__Data__.
—————
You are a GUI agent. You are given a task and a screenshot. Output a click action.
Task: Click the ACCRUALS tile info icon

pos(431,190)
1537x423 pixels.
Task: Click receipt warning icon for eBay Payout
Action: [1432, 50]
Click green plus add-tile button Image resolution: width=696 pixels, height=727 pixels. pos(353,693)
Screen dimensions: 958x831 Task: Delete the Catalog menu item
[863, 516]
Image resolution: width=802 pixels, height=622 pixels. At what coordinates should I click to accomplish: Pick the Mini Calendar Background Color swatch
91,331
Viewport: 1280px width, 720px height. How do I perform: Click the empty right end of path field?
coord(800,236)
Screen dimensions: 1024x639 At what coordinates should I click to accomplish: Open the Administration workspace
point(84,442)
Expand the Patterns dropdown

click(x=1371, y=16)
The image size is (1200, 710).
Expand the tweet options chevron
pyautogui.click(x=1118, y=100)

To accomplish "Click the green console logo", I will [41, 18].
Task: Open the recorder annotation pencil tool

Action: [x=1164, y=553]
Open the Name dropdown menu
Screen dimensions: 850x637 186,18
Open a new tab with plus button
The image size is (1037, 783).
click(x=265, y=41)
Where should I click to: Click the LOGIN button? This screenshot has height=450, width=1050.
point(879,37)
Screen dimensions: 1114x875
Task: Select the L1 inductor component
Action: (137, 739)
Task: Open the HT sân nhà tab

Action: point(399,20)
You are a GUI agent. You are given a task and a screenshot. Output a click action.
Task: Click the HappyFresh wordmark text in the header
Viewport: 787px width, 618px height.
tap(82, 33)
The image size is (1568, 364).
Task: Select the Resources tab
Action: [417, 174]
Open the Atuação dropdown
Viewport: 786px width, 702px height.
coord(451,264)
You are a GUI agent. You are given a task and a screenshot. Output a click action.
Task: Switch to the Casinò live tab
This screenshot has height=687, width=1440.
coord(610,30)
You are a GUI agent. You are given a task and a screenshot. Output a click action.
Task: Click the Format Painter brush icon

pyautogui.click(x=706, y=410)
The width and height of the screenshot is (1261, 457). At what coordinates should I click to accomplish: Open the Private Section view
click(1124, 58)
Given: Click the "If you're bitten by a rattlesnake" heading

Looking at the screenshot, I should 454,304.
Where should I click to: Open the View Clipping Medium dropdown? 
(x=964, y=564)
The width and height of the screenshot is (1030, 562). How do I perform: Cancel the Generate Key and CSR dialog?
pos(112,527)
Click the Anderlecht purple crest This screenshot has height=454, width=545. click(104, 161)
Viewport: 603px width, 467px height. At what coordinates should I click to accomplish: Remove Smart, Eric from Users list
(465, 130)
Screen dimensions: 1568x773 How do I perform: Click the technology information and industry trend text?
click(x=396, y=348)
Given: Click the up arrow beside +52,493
—————
__What is expected__.
Please return all of the entries above, exactly and completely.

__Response area__.
You are a GUI agent. You are given a task and a screenshot. Output a click action.
Task: Click the ACCRUALS tile info icon

pos(431,190)
1537x423 pixels.
Task: Click receipt warning icon for eBay Payout
Action: [1432, 50]
Click green plus add-tile button Image resolution: width=696 pixels, height=727 pixels. pos(353,693)
Screen dimensions: 958x831 Task: Delete the Catalog menu item
[863, 516]
Image resolution: width=802 pixels, height=622 pixels. At what coordinates should I click to accomplish: Pick the Mini Calendar Background Color swatch
91,331
Viewport: 1280px width, 720px height. How do I perform: Click the empty right end of path field?
coord(800,236)
Screen dimensions: 1024x639 At what coordinates should I click to accomplish: Open the Administration workspace
point(84,442)
Expand the Patterns dropdown

click(x=1371, y=16)
The image size is (1200, 710).
Expand the tweet options chevron
pyautogui.click(x=1118, y=100)

To accomplish "Click the green console logo", I will [41, 18].
Task: Open the recorder annotation pencil tool

Action: [x=1164, y=553]
Open the Name dropdown menu
Screen dimensions: 850x637 186,18
Open a new tab with plus button
The image size is (1037, 783).
click(x=265, y=41)
Where should I click to: Click the LOGIN button? This screenshot has height=450, width=1050.
point(879,37)
Screen dimensions: 1114x875
Task: Select the L1 inductor component
Action: (137, 739)
Task: Open the HT sân nhà tab

Action: point(399,20)
You are a GUI agent. You are given a task and a screenshot. Output a click action.
Task: Click the HappyFresh wordmark text in the header
Viewport: 787px width, 618px height.
tap(82, 33)
The image size is (1568, 364).
Task: Select the Resources tab
Action: [417, 174]
Open the Atuação dropdown
Viewport: 786px width, 702px height.
coord(451,264)
You are a GUI agent. You are given a task and a screenshot. Output a click action.
Task: Switch to the Casinò live tab
This screenshot has height=687, width=1440.
coord(610,30)
You are a GUI agent. You are given a task and a screenshot. Output a click action.
Task: Click the Format Painter brush icon

pyautogui.click(x=706, y=410)
The width and height of the screenshot is (1261, 457). At what coordinates should I click to accomplish: Open the Private Section view
click(1124, 58)
Given: Click the "If you're bitten by a rattlesnake" heading

Looking at the screenshot, I should 454,304.
Where should I click to: Open the View Clipping Medium dropdown? 
(x=964, y=564)
The width and height of the screenshot is (1030, 562). How do I perform: Cancel the Generate Key and CSR dialog?
pos(112,527)
Click the Anderlecht purple crest This screenshot has height=454, width=545. click(104, 161)
Viewport: 603px width, 467px height. At what coordinates should I click to accomplish: Remove Smart, Eric from Users list
(465, 130)
Screen dimensions: 1568x773 How do I perform: Click the technology information and industry trend text?
click(x=396, y=348)
Given: Click the up arrow beside +52,493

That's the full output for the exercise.